Chilean The Real Eco State joins NASA and the University of Maryland to map Patagonia's green areas
The Chilean company, The Real Eco State, that exclusively specializes in marketing land for conservation purposes in Chilean Patagonia, has joined the mission that NASA and the University of Maryland have been working on for four years.
The Chilean company, The Real Eco State, that exclusively specializes in marketing land for conservation purposes in Chilean Patagonia, has joined the mission that NASA and the University of Maryland have been working on for four years to map large green areas on the planet and calculate accurately the carbon sequestration they perform.
The mission Global Ecosystem Dynamics Investigation (GEDI) that started in 2018 uses LIDIAR technology, which employs the physical properties of light to estimate the height of any natural or artificial objects to shoot laser rays toward the terrestrial surface. These rays are controlled by the International Space Station and have been catching the first high-resolution images of the Earth’s 3D structure.This process allows accurate measurements of the height of forests, their structure, and the surface of elevation, thus substantially improving the capacity of defining crucial carbon and water cycle processes and quantifying the biodiversity of trees in an area and surrounding habitat.
In simple words, both an inventory of large geographical extensions to sequester carbon and other forest parameters have been worked remotely.
That is why NASA has focused on large forest extensions on our planet; For NASA and the University of Maryland, Patagonia, one of the largest green areas, represents one of their project interest spots.Laser rays have been shooting from space to that zone since 2019, which generate computing models over the base route they go across.
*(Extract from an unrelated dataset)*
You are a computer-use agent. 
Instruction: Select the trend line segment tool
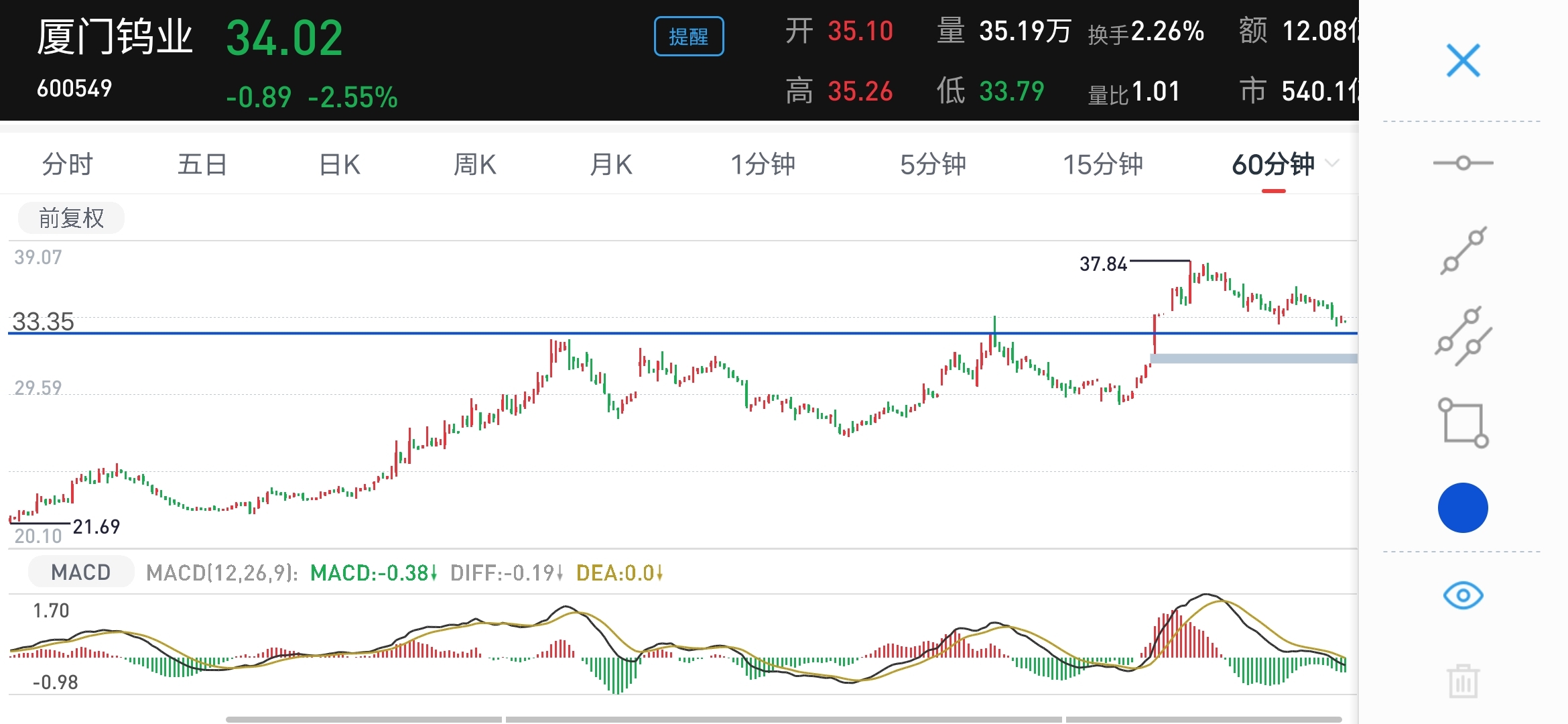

However, the end of the GEDI project was forecasted by this month; as a result, this part of the planet wouldn’t be covered before this time. The incorporation of The Real Eco State and WEConserve, a non-profit foundation whose mission is land conservation and the generation of scientific knowledge about it, made the extension of this project possible without employing satellites.
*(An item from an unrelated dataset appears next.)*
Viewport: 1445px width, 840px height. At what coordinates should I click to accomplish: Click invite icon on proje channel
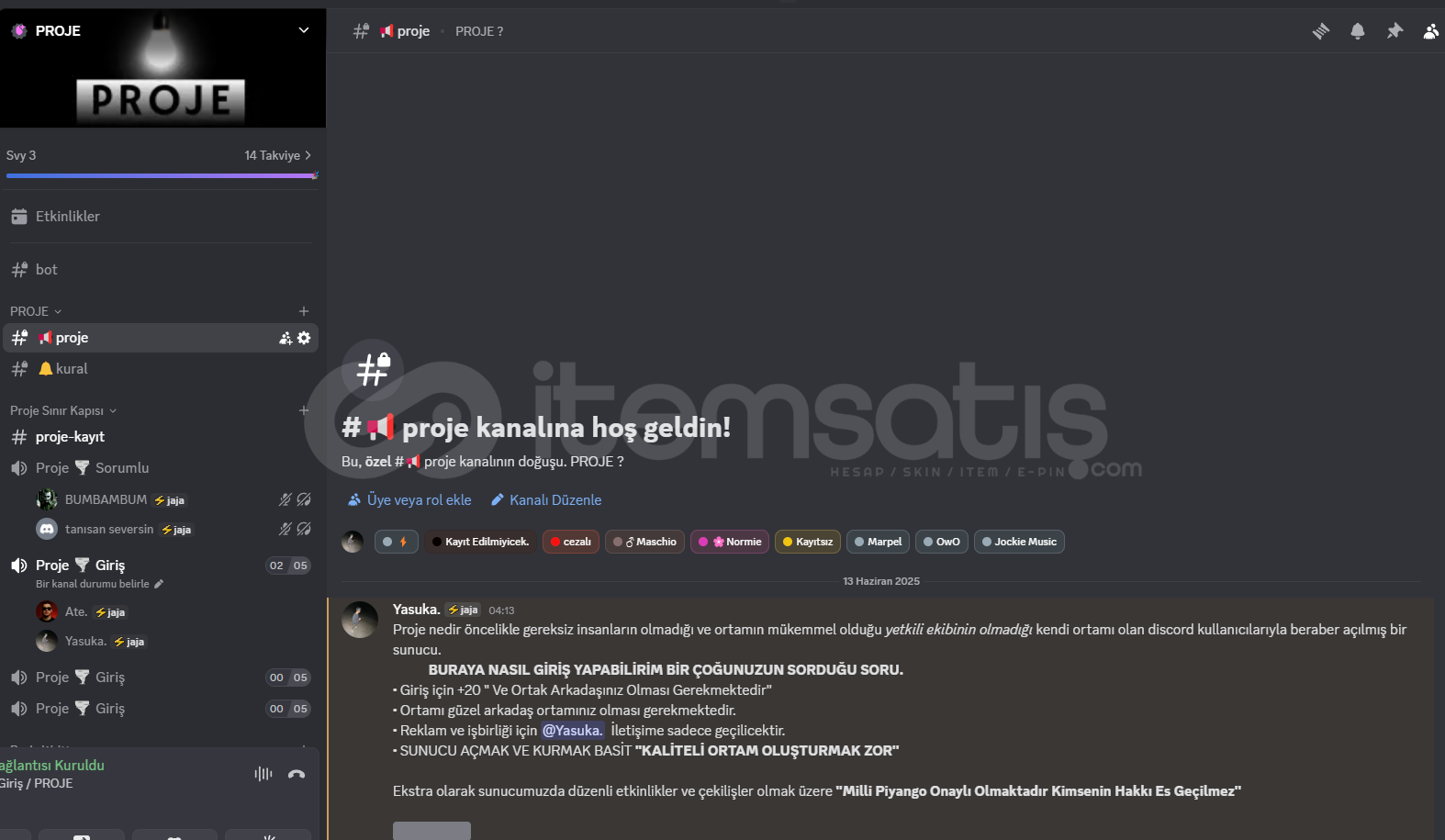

Both institutions started to operate a specialized drone with LIDAR technology in Patagonia, which can release accurate data necessary to measure the information of GEDI in remote zones where satellites could not cover them correctly.
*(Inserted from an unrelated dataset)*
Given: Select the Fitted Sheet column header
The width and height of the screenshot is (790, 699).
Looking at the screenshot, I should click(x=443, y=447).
While NASA and University of Maryland are conducting more refined processing of the data, collaborative work is obtaining what may be called a more accurate estimation of how Patagonia helps the planet regenerate; each hectare of Patagonian forests sequesters an average of 105 tons of carbon, equivalent to what 35 people generate each year; thus, Chilean Patagonia´s 45 million hectares would sequester carbon emissions equivalent to 15 million Chileans yearly.